誰も想像しなかっただろう。東の果ての島国に、いくつもの核のクレーターが穿たれるなどとは。

 それに対抗するために、訓練を終えたばかりの新人パイロットまで根こそぎ動員するとは。


「離陸は明日の朝、0600。それまで黄昏ようが飲んだくれようが構わないが、明日には全員でここを飛び立つ」


 そして、帰還する。

 数秒の沈黙の後、立川と荒川は頷いた。







「出撃は予定通りに行われました」


 荒川氏の目元に、きらりと光るものがあった。だが今更取材をやめるわけにはいかない。


 取材?

 いや、これは尋問だ。

 それも、私的な目的で行われている。


 市ヶ谷防衛庁にこの会話がバレれば、私の首は飛ぶだろう。比喩でなく、物理的に。


「私たちは東京に向かって飛行しました。ソ連軍の地上部隊が首都を制圧しようとしていることは誰もが知っていた。問題はそれにどう対処するかでした」

「それで、あなたがたは最後の手段をとった、と」

「そうです。その大任を負ったのが、立川三尉でした」


 唾を飲み込む音が、テーブルの向かい側の私にも聞こえた気がした。


「私と安藤三佐の任務は、立川三尉の護衛でした。三尉がソ連軍に──東京に核を落とすのを見届ける予定でした」


 ニュークリア・シェアリング。

 西ドイツはすでにその犠牲者となっていた。ソ連軍の進撃を食い止めるために、自国内に戦術核兵器を投下する。そのための核は、アメリカから共有シェアリングされる。


 日本もまた、アメリカとの間で核を共有シェアリングしていたのだった。決して来てはならない日に備えて。F-104 Jから一度は取り外された爆撃コンピュータが調達されたのも、そのための布石だった。


「荒川司令」


 こうしてテレビ記者に成りすましているが、私も本職は自衛官だ。純軍事的な観点での戦術核兵器の存在意義は理解している。それでも、この国にこれ以上、あの戦争の爪痕を残させるものかと、時に愛する人までも犠牲にしながら、呪われた過去の世界に人生を捧げてきた人々を私は知っている。

 今、私の目の前で涙を流している男もその一人だ。


「あなたが真に守ろうとしたのは、この国だ」

「それは……そうです。だが、私は決して安藤を」

「最大多数の最大幸福」


 ソ連軍を足止めするための核攻撃任務は、第 208飛行隊を含む複数の飛行隊に割り当てられていた。それを阻止するための時間遡行部隊を次々と送り込み、 21世紀の日本になおも残るクレーターを一つずつ消していく。
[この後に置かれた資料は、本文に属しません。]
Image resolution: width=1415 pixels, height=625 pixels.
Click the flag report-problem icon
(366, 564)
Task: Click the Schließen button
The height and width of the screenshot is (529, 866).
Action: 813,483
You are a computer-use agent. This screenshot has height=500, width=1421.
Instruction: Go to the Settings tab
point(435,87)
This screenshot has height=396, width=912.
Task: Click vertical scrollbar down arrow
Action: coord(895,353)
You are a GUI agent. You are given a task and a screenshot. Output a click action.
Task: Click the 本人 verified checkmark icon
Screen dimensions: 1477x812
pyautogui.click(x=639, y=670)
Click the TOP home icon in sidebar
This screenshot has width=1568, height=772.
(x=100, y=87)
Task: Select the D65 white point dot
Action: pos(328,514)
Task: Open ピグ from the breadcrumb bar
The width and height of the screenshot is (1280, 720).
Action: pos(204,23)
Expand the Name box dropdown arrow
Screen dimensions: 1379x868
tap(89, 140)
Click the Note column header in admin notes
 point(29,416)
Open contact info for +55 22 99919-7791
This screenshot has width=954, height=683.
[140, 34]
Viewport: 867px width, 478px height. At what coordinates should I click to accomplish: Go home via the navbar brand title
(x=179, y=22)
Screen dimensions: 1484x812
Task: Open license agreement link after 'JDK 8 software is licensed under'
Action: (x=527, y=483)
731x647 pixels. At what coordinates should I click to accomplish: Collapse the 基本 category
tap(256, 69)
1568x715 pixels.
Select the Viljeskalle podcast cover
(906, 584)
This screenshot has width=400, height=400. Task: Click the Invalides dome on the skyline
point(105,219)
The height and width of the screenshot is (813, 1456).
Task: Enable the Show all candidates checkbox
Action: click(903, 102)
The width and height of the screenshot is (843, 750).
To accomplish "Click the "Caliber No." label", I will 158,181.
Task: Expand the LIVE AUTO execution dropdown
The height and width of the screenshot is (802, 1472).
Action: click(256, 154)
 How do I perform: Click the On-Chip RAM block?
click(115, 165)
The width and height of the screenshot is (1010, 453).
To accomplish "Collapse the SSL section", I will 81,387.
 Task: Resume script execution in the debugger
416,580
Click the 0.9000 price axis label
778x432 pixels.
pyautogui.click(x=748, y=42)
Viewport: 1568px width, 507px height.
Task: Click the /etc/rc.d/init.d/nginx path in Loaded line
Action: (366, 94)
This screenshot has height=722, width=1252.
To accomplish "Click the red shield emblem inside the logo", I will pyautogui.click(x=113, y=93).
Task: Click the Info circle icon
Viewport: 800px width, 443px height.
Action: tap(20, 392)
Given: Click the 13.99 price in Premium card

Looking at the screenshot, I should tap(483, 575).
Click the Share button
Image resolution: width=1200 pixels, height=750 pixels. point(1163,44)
手段は問われなかった。問う余裕すらなかった。自衛官が自衛官を殺すことになるかもしれない。だが決して己を責めるな。責任は全て、私が取る──あの人はそう言ってくれたのだ。


「なんとなく察しはしますが、あえて質問させていただきたい。そう言ってくださったのは、どなたです」

「立川統合幕僚長です」


 陸海空合同の時間遡行部隊。あの人の貢献がなければ、数万人の自衛官を過去の日本に送り込むことなど実現しなかった。私のような工作員が多数養成されることもなかっただろう。組織のトップに立つ人間をこれまで幾人も見てきたが、彼以上の勇気と決断力がある人間を私は知らない。


 彼だからこそ、命令を下せたのだろう。

 過去の自分を撃墜させる命令を。


「そのためにレーザー兵器まで使わせるなんて、あの人らしい大胆さです。落雷による事故に偽装させつつ無人地帯に墜とせだなんて、よほど腕の立つパイロットでなければ不可能でしょう。でもあの人は、それができるパイロットを知っていた」

「……そうですね」


 だからこそ、父は死んだ。

 父が立川機を撃墜するためだけの飛行経路は、何度シミュレーションしても、ソ連軍機の餌食になる運命からは逃れられなかった。


「そうです、私は、安藤を」

「違います」


 荒川氏の言葉を遮る。


「あなたのせいではない。父の死は避けられなかった」

「しかし私は……」

「あなたは最善を尽くされた。父の言葉通り、あの人もあなたも生きて地上に帰ってきた」


 こうして、三年前、私は一人の男を救った。

 親友を見殺しにしたと、何年も苦悩し続けてきた男を。


 それが私なりのクリスマスプレゼント、などと表現するのは流石に幼稚であろうか。